= Mark Wallington (writer) =

British writer

Mark Wallington (born 1953) is an English writer, perhaps most famous for his humorous "Boogie" travelogues, both serialised on BBC Radio Four.

Born in Swanage, he was working as a gardener in north London in 1979 when he began his writing career working with Dick Fiddy, submitting sketches to Not the Nine O'clock News and Dave Allen at Large. They later scripted the BBC sitcom All Night Long. In 1982 Wallington walked the South West coast path with his urban dog, Boogie. He wrote up the journey in 500 Mile Walkies which became a best seller. Boogie up the River followed in 1989. In 1991 Wallington published a novel, The Missing Postman, and then scripted the TV series of the same name starring James Bolam. His second novel, Happy Birthday Shakespeare (1999), was also turned into a TV two-parter.
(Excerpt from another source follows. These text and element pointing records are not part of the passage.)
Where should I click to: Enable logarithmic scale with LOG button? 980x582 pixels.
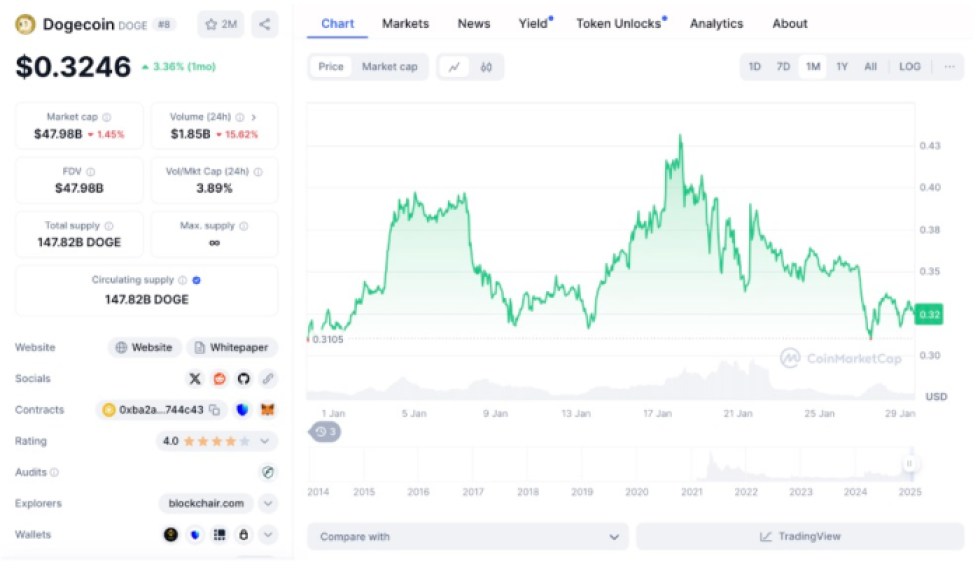(910, 66)
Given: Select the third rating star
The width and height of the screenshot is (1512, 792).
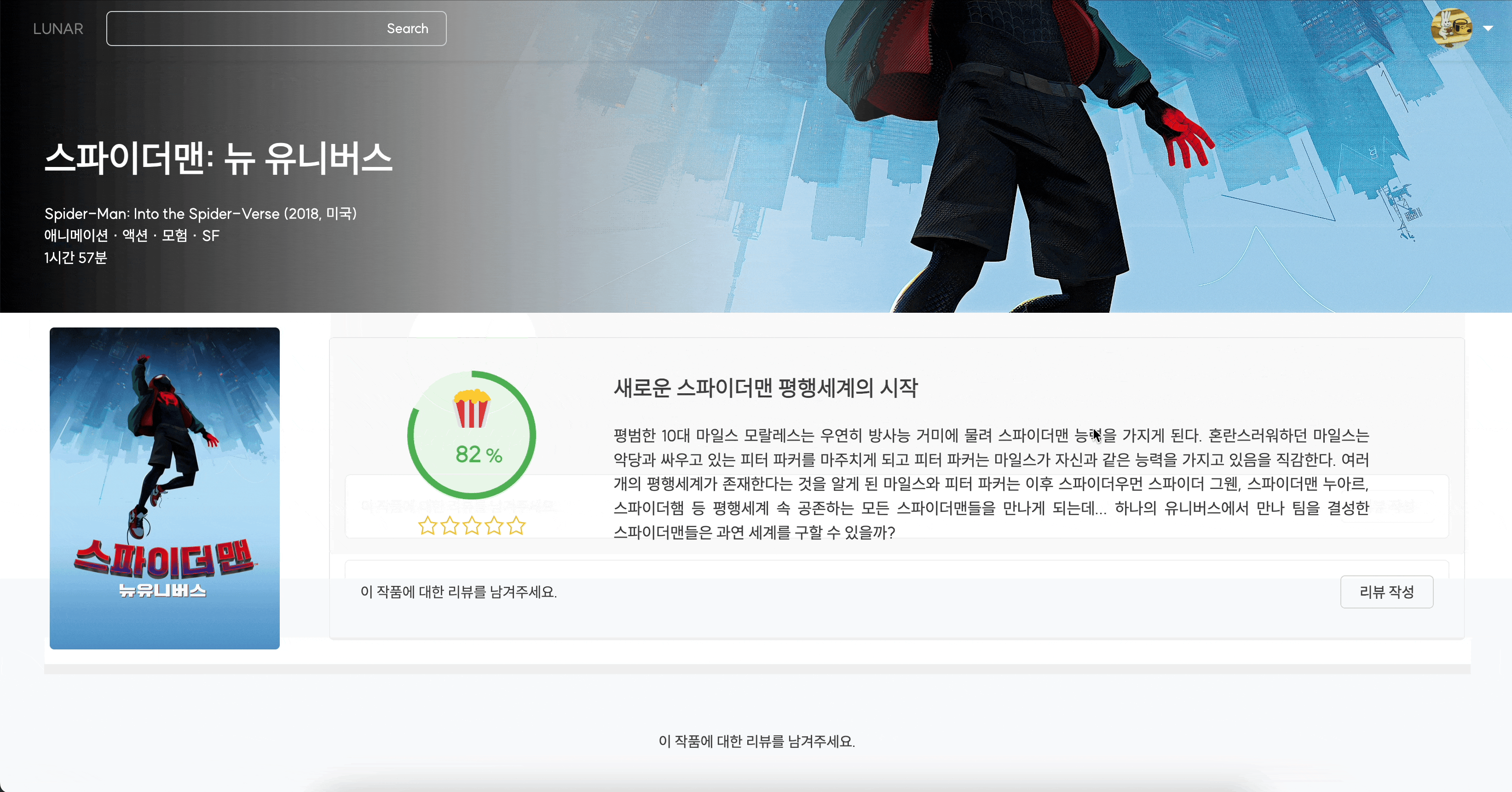Looking at the screenshot, I should tap(472, 526).
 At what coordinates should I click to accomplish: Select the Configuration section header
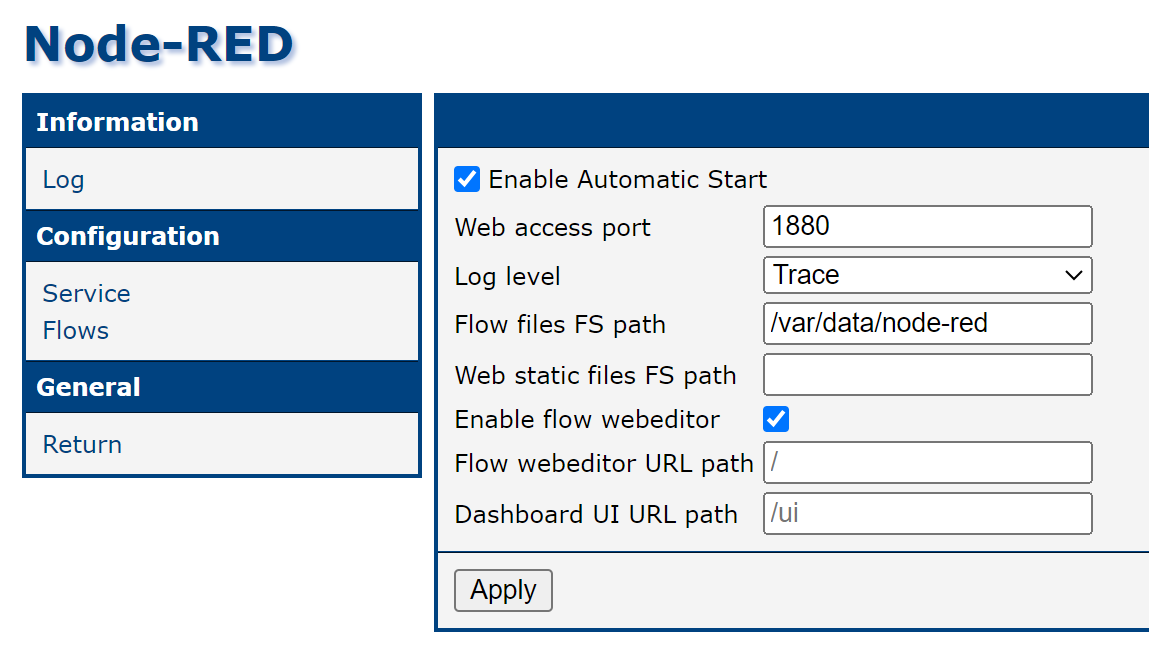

Wallington's further TV work includes Station Jim (2001) and The Man Who Lost His Head (2007). In 2005 he published The Day Job, an account of his gardening days, and in 2012 The Uke of Wallington, the story of his journey through Britain with a ukulele. In 2013 his book The Auto Biography was published by AA Publishing, a memoir telling the story of British motoring "from Golden Age to Gridlock".

He is married with two sons, Francis and Daniel.